Data section.
──────────────────────────────

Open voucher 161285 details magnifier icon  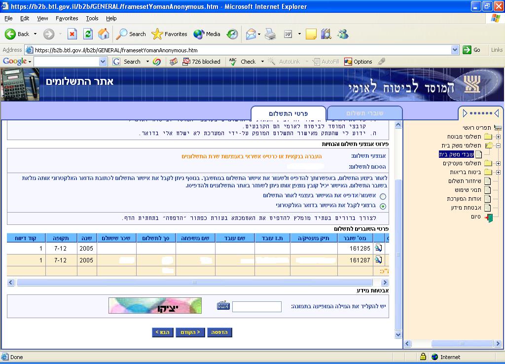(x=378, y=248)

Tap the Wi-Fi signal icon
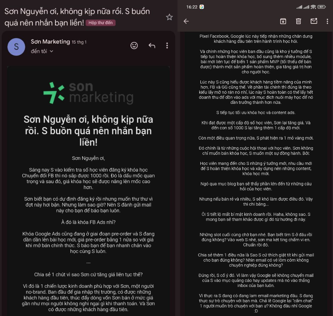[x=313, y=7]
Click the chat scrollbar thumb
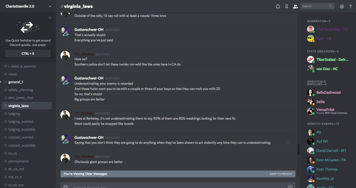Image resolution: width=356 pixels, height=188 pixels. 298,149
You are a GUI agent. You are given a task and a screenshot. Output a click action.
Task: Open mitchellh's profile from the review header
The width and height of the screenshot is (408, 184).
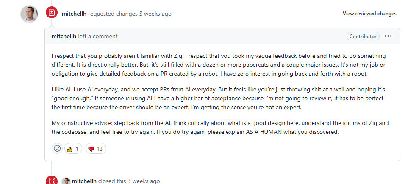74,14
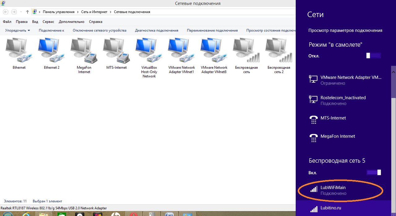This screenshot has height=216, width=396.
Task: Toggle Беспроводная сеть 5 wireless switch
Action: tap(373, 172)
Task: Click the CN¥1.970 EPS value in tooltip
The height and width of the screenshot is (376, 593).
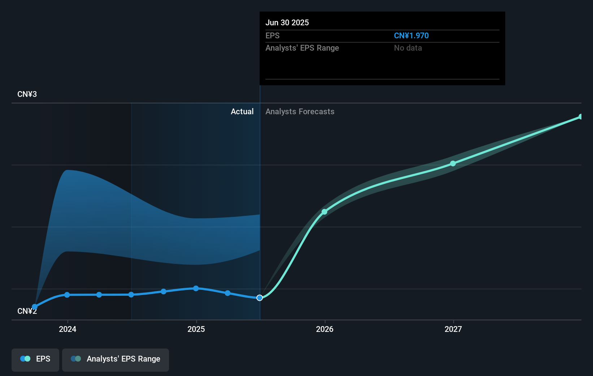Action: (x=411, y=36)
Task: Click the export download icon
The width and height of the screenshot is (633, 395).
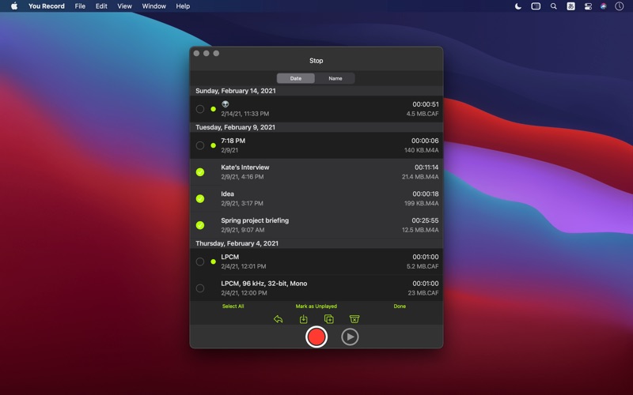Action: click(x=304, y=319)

──────────────────────────────

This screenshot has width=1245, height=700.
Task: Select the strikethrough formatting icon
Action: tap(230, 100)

──────────────────────────────

Exercise prompt. Render everything above, from the line containing "This screenshot has width=1245, height=700." down to the line containing "Action: tap(230, 100)", as a Markdown table with the columns Row and Line. Give each line a row number, and leave out any blank lines.

Solution to this problem.
| Row | Line |
|---|---|
| 1 | This screenshot has width=1245, height=700. |
| 2 | Task: Select the strikethrough formatting icon |
| 3 | Action: tap(230, 100) |